Security & Trust
agent-device runs locally by default and controls the devices, simulators, emulators, and desktop apps available to the current user. Treat it like any other developer tool that can interact with apps, capture screens, and read diagnostic output.
Local control
- Device automation runs through the installed CLI and platform tooling such as Xcode, ADB, macOS accessibility APIs, and Linux AT-SPI.
- The MCP server is a thin discovery router. It exposes status, install guidance, version-matched help, prompts, and resources; it does not expose device automation or generic shell execution over MCP.

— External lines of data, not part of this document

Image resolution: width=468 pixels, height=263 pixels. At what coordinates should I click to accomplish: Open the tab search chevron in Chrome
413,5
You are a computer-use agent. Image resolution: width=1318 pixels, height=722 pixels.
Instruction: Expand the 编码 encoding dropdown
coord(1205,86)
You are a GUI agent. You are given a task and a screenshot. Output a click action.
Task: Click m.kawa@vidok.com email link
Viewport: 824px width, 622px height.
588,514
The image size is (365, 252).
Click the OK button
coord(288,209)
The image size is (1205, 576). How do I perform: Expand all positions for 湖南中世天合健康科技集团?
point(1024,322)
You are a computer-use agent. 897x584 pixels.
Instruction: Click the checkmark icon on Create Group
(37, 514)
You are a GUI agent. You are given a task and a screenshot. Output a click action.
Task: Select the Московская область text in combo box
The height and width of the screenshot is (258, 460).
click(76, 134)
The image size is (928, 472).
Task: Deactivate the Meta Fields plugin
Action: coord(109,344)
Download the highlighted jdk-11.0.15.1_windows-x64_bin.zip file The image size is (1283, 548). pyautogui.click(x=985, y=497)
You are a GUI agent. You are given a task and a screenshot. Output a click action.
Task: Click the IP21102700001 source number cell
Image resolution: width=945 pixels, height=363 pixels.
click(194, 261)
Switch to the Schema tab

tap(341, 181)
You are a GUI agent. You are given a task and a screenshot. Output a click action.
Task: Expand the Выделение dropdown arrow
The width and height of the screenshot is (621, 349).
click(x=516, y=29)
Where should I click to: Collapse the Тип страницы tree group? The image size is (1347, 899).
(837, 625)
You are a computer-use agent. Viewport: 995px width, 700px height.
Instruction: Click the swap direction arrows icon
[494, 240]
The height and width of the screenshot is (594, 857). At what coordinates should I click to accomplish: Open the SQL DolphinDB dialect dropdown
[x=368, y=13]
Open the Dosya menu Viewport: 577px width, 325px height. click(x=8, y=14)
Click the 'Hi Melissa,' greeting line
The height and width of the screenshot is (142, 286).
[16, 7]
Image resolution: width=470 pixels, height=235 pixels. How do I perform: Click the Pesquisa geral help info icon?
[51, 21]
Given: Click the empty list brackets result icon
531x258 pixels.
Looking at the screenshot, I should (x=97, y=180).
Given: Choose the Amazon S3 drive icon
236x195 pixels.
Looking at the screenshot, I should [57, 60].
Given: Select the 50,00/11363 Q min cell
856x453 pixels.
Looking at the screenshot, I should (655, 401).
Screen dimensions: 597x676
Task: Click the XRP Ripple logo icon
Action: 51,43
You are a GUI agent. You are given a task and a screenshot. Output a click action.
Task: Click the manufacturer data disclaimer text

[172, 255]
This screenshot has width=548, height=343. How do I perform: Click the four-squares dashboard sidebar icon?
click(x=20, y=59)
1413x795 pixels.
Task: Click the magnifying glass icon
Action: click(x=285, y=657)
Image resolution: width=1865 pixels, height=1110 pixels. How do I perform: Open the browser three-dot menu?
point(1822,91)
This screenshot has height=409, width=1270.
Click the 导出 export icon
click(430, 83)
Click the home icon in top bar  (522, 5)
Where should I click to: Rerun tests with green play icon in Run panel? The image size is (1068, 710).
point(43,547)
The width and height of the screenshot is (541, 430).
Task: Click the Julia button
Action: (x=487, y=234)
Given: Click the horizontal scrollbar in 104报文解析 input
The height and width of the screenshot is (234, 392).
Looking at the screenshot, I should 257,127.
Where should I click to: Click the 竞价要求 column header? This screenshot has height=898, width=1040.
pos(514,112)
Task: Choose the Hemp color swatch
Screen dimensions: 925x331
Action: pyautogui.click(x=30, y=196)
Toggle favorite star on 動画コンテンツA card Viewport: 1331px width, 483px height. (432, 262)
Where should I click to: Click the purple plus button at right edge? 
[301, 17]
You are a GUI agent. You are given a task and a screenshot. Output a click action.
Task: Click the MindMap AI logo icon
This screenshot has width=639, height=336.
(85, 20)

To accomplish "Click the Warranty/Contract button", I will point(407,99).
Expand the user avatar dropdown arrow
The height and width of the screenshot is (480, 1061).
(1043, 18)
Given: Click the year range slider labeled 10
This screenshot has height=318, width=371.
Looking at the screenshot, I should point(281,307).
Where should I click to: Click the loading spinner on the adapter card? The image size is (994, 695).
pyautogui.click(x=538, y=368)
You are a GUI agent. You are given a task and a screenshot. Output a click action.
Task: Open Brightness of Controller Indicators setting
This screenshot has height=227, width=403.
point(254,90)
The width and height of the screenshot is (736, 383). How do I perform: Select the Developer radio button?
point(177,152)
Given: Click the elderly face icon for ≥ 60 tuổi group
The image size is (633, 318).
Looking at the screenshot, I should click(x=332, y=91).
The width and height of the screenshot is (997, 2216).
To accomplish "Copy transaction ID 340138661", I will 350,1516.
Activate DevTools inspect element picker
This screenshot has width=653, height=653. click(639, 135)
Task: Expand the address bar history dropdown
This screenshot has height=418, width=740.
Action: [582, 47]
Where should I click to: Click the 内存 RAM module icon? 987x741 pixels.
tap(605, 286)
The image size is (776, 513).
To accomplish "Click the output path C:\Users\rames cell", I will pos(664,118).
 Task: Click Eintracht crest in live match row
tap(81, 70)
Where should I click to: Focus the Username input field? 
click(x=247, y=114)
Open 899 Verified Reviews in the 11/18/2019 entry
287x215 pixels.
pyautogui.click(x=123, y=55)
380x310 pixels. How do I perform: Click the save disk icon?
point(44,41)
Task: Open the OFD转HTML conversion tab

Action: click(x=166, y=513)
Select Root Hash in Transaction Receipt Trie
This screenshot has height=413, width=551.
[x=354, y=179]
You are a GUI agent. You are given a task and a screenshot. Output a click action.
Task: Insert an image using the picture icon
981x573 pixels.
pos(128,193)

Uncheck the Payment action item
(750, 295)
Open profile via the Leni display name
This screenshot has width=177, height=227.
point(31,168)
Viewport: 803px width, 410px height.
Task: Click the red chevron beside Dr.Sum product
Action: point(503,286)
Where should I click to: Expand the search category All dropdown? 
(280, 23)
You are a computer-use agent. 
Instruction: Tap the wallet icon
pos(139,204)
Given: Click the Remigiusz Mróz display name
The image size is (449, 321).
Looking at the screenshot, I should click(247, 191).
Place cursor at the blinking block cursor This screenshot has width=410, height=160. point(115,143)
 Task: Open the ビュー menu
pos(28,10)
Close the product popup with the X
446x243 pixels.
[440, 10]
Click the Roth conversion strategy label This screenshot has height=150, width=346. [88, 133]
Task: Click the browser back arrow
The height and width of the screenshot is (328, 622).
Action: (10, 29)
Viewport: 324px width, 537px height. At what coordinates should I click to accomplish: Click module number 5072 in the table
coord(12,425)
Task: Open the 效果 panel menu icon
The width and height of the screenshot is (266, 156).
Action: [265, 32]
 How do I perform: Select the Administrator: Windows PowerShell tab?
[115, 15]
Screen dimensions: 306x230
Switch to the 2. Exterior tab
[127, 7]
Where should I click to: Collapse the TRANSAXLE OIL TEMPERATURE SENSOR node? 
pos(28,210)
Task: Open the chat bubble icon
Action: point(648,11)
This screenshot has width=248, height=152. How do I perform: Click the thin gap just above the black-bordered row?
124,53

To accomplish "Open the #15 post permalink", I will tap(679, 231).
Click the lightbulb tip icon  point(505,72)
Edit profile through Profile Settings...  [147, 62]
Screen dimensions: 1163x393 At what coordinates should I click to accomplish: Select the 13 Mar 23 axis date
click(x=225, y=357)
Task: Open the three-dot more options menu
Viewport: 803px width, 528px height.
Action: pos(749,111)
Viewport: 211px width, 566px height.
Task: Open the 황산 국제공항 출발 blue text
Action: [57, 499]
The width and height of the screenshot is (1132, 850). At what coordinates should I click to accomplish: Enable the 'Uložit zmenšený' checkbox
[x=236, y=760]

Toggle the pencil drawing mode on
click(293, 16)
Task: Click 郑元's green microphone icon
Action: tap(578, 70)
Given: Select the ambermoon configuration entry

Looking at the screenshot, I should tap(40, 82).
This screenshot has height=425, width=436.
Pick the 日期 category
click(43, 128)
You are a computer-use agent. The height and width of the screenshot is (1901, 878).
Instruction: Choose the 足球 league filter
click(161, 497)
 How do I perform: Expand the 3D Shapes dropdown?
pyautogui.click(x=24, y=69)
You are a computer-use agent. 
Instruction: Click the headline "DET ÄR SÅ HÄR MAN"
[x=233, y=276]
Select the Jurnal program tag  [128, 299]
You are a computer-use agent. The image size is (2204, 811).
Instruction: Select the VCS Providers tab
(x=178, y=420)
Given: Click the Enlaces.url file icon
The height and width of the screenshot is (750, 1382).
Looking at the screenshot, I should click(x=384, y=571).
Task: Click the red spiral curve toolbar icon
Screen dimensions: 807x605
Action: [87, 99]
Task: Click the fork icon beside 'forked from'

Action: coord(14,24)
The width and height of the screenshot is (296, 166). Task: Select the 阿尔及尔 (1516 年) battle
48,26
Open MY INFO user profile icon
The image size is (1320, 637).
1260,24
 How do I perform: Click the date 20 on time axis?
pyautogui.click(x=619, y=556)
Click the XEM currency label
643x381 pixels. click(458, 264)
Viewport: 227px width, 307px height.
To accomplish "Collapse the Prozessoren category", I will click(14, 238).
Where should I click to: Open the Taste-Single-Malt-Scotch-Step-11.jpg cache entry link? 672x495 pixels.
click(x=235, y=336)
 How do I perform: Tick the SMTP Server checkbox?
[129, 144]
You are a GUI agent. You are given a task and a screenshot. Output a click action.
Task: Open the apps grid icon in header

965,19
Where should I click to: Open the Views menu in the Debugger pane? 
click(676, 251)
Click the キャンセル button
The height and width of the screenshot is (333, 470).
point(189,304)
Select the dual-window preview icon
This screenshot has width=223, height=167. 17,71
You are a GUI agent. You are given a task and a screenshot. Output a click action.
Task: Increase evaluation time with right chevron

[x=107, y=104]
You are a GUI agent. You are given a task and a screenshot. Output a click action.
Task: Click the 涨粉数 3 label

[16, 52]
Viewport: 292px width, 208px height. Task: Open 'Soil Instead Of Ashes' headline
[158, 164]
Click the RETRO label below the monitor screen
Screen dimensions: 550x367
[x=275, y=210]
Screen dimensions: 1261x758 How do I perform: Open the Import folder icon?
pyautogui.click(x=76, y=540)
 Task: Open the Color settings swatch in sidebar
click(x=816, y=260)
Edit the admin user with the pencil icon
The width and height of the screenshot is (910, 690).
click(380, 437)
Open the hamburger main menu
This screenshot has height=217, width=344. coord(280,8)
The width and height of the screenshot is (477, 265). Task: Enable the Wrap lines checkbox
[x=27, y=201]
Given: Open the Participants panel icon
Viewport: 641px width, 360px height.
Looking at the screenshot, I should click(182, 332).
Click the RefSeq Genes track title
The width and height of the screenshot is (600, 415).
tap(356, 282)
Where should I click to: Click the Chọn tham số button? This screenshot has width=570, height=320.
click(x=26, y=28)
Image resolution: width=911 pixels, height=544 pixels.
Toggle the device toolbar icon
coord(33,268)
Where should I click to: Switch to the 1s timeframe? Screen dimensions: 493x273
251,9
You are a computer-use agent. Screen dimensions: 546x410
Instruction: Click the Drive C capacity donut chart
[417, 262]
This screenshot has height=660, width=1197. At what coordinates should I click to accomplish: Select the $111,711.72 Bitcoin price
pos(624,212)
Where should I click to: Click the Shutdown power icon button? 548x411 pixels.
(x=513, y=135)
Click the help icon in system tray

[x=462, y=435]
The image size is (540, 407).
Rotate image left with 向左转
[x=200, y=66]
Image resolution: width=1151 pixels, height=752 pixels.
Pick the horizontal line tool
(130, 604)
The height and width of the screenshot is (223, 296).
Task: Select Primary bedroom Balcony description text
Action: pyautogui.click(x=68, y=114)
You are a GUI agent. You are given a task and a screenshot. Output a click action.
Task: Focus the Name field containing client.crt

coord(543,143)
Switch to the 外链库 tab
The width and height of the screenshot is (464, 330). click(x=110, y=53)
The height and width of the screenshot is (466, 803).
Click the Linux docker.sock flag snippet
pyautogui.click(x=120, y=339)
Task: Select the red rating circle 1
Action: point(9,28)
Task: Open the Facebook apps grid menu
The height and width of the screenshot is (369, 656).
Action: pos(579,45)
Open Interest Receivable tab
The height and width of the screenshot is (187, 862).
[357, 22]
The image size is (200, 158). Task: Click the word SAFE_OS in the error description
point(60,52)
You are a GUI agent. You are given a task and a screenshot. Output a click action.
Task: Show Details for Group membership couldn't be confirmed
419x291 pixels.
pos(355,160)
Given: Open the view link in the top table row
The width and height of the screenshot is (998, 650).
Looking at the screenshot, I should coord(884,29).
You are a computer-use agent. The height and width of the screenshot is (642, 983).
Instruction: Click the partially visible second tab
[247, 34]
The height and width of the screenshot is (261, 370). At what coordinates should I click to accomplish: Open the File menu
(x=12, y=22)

- Mutating commands should run serially against one session. Use separate sessions/devices for parallel work.
Sensitive artifacts
Screenshots, recordings, traces, logs, network dumps, replay files, and reports can contain private UI state, credentials, tokens, request data, or customer information. Store them in a controlled directory, review before sharing, and avoid committing artifacts unless they are intentionally sanitized fixtures.
Permissions
Some targets require local permissions or developer setup:
- iOS/tvOS/macOS automation uses Xcode tooling and may require signing or Developer Mode for physical devices.
- Android automation uses ADB and connected emulator/device trust.
- macOS desktop automation requires Accessibility permission, and screen capture workflows may require Screen Recording permission.
Network and updates
Interactive CLI runs may check npm for newer agent-device releases and print an upgrade suggestion. Set AGENT_DEVICE_NO_UPDATE_NOTIFIER=1 to disable the notice.
Network inspection commands only collect traffic available to the active app/session tooling. Review network artifacts before sharing because headers and payloads can contain secrets.
Responsible disclosure
Report security issues by contacting Callstack privately at [email protected]. Do not open a public issue for a vulnerability that exposes user data, credentials, device access, or remote execution risk.